Page 949 - Week 04 - Tuesday, 27 March 1990

Next page . . . . Previous page . . . . Contents . . . . Debates(HTML) . . . . PDF . . . .


I want to refer briefly to the comments made by Mrs Nolan with reference to the teaching of languages, in particular Asian languages. The Alliance policy on education emphasises the need for stronger teaching of languages in our schools and although, as the report indicates, much valuable work has been done in that regard I think that more can and should be done. I went to school in a system in Britain where the teaching of French was compulsory until the end of year 10 and I thought that was extremely appropriate. If I had my way, without any reference to anybody else, I would make the teaching of at least one language compulsory to year 10 as well. However, that is not the case in ACT schools. Perhaps it should be a target to which we work over a number of years and I hope that we go forward in that respect every year, rather than backwards.

I want finally to refer to the new environment that is typified by the situation following the issuing of that report. I want particularly to refer to the new environment under which education operates.
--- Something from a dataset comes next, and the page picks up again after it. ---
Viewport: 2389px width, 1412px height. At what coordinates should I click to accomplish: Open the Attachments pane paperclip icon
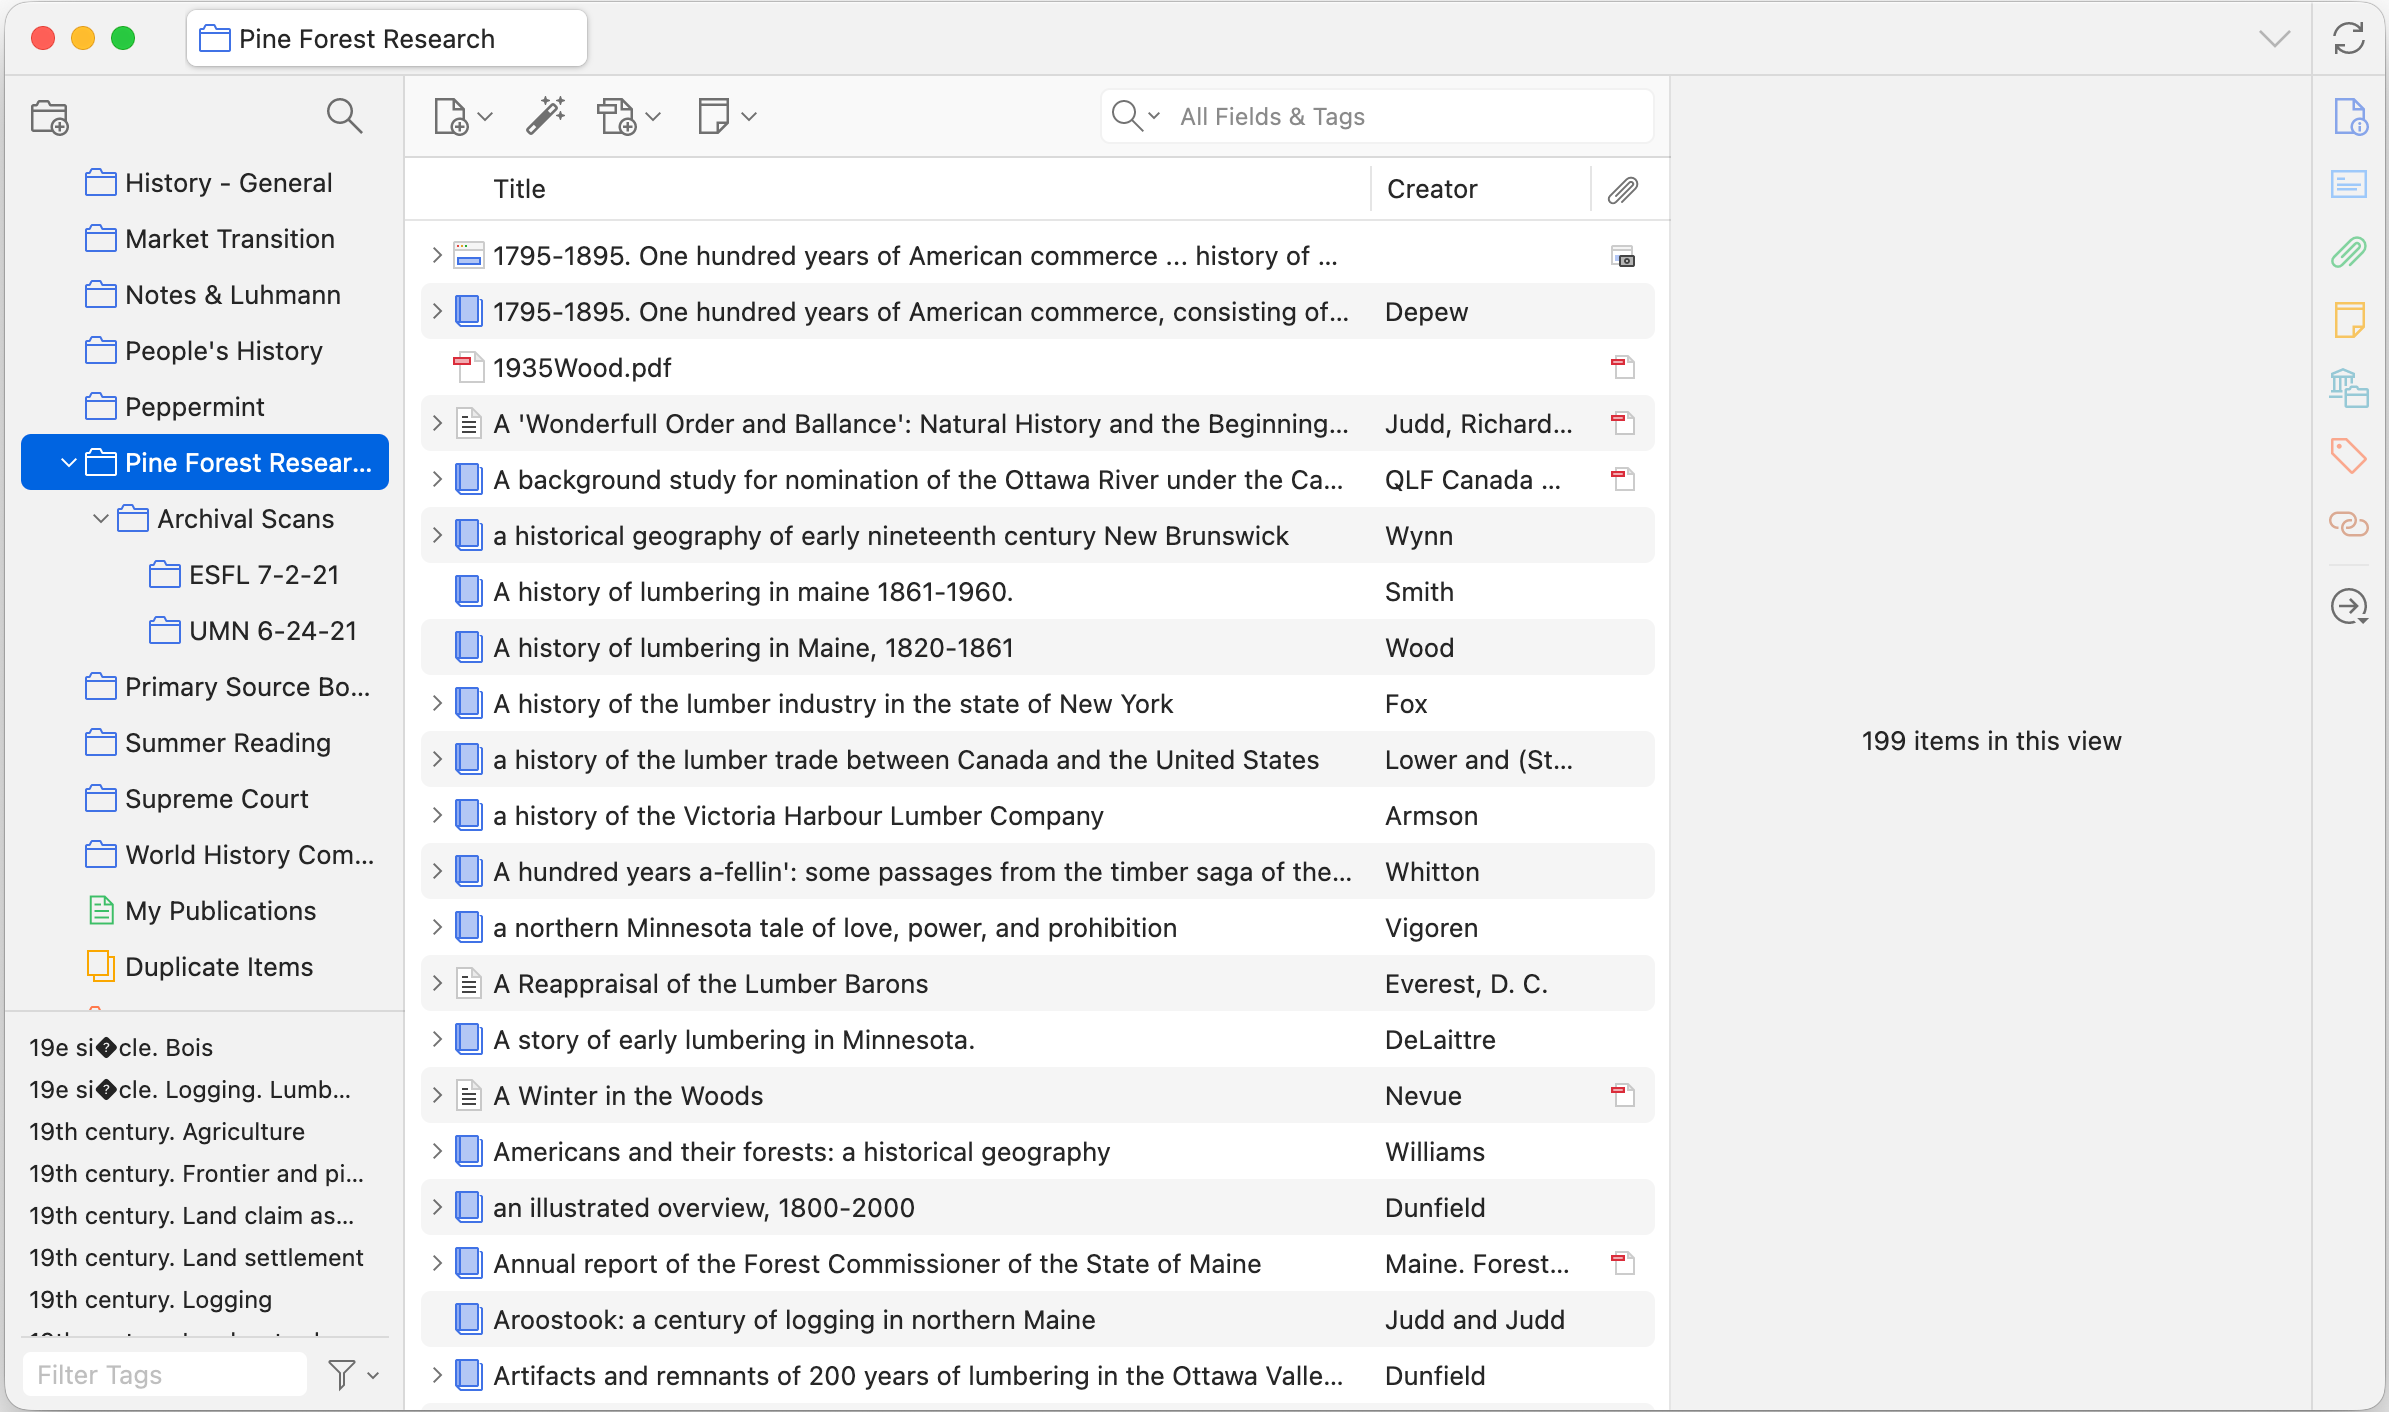[x=2348, y=252]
We have a very different scene in education today from the one which was reflected in the report that we have been debating tonight. The ACT now has self-government and the implications of that are that there is a new responsiveness which every part of our society and every part of our policy needs to understand.

Our education system particularly needs to understand and respond to this because the kinds of participation that have been the hallmark of our education system for quite a long time are now, more than ever, an important feature of our system. I am referring particularly to curriculum development and the enhanced role of parents, students and teachers on school boards. This means that today we have responsibilities as general citizens which have to be discharged within the framework of an education system and I think that we have to build that structure very quickly. We cannot wait for the participants in the system to build their own structures. We must provide avenues and forums for those levels of participation to occur.

I have mentioned already that the Alliance Government is exploring the creation of a schools council, which will repatriate education decision-making back into the hands of people whom it affects - parents, teachers and students - and that is very important. It follows, in my view, ineluctably from the advent of self-government.

It is a process which will evolve over many years, but I, for one, support it and I hope that as it evolves it will be supported by other members of this Assembly.

Question resolved in the affirmative.